Third part of the diary of Ricardo Vila, software engineer at TEIMAS, upgrading Teixo to the latest version of Rails.
The upgrade to Rails 3 also came with the need to change the servers we were using with Rails 2. We had to configure and deploy new servers with an updated OS and installed libraries. Also update all the scripts and be aware of the problems that came from having two staging and two production environments with different configurations.
Nevertheless the most relevant change came from switching the server from Unicorn to Puma. Despite it is not necessary to use Puma with Rails 3 we decided to go on with this change in order to advance this point for the next Rails upgrade we will face (Rails 4.2).
This was the most headaching part because we face a loss of performance that we do not understand at the beginning. With Rails 2 we configured several Unicorn processes on each server, depending on the CPU and RAM of the server. With Puma we wanted to change this behavior and take advantage of Puma's threads. So initially we configured only one Puma process with several threads on every frontend server,,, so our puma.rb looked like this:
puts "1 workers and 7 threads".
workers 1
# Min and Max threads per worker
threads 1, 7
At this point we didn't know that Rails 3.2 is not multithreading . So Puma with 1 worker and 7 threads is the same than 1 worker and 1 thread. With this configuration each server could only dispatch one request at a time. The other requests were waiting in Puma's queue. We notice it thanks to New Relic's monitoring tool.

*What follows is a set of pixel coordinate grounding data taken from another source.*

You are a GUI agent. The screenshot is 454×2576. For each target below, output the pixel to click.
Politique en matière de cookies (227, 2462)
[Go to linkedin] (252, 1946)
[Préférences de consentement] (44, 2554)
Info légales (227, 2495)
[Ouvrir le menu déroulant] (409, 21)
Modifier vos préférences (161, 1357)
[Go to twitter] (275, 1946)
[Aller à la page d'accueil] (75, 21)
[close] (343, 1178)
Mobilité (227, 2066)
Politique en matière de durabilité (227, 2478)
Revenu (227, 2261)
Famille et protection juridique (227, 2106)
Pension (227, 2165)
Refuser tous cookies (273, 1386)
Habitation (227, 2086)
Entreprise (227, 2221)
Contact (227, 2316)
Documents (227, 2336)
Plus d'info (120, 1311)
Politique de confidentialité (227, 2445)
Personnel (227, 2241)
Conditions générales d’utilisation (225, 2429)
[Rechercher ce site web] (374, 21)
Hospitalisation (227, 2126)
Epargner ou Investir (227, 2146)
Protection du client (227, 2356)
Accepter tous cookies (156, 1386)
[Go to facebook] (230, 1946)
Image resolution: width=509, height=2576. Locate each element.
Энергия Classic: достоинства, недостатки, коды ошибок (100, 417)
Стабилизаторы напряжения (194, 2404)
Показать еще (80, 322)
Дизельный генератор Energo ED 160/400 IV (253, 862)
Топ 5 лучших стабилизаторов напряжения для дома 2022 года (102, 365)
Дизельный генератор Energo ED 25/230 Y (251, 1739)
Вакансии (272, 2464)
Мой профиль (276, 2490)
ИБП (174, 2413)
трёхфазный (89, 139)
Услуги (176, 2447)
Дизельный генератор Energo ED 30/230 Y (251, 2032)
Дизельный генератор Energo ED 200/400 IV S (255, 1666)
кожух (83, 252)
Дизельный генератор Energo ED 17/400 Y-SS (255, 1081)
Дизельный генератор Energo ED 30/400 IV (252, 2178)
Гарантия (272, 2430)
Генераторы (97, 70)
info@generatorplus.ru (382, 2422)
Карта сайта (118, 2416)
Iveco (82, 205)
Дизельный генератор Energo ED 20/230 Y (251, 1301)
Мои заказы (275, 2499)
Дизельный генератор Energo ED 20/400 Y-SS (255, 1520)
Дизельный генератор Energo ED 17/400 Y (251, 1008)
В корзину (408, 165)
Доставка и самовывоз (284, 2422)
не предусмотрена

When we noticed it we changed our Puma configuration to this:
puts "5 workers and 1 threads".
workers 5
# Min and Max threads per worker
threads 1, 1
And performance returned to normal levels. We also had to fine tuning memory usage and the number of processes. Finally we adopted a gem called puma_worker_killer to keep an old behavior we had with Unicorn using a gem called unicorn_worker_killer to avoid memory problems. Those problems seem to have gone on Rails 3 so we plan to remove puma_worker_killer in the future.
At this point we had two Teixos in the Staging environment, one on Rails 2.3 (Stable) and other on Rails 3.2 (Edge). Both working with the same database and with the same Memcached server. Each version had its own set of DelayedJob workers but they all worked against the same database searching for Jobs to run. Also user sessions were stored on the database and all those things together led us to some new problems we had to deal with.
User sessions were stored on the database for both channels. This led us to deserialization issues when a user that had a stored session on Edge (Rails 3.2) attempted to use Stable version (Rails 2.3) because Rails 2.3 didn't know how to deserialize Rails 3 objects. There is no unique solution for this, it depends on the date attached to the session and how deserialization works for each one. In our case we simply added this on config/initializers/a_config.rb
ActionController::ParamsHashWithIndifferentAccess = ActionDispatch::Http::ParamsHashWithIndifferentAccess
So Rails 3 could unmarshal Rails 2 objects of this class ParamsHashWithIndifferentAccess and vice versa.
And defining a SessionStore initializer (config/initializers/session_store.rb) to deal with FlashMessages stored on the Session.
module ActionController
Flash module
class FlashHash < Hash
def method_missing(m, *a, &b)
end
end
end
end
Another similar problem we faced was to deal with deserialization issues on Rails Cache. On this case we changed Teixo to add an environment variable on both Stable and Edge channels. This variable was used on the Rails 3.2 version of Teixo to be appended at the beginning of each cache key use. Doing so makes cache entries for Rails 3 different for Rails 2 (keys are similar but Rails 3 keys has a prefix), so Stable and Edge channels do not share cache entries.
Be aware that this can led to some inconsistencies between environments. For example a partial of an object show cached on Stable is not overridden when this object is modified on Edge and vice versa. So be conscious of cache problems if users work on both environments at the same time.
As it was said previously Teixo uses the DelayedJob gem. It defines tasks as different job classes extending Delayed::Backend::ActiveRecord::Job. Also we simulate different Job categories grouping Job types by priorities. I.E.: priority 0 to 4 means job category A, priorities 5 to 9 means category B, and so on. In the production environment we have different number of Workers to run those Jobs depending on the category: Two workers for category A, one for category B, etc.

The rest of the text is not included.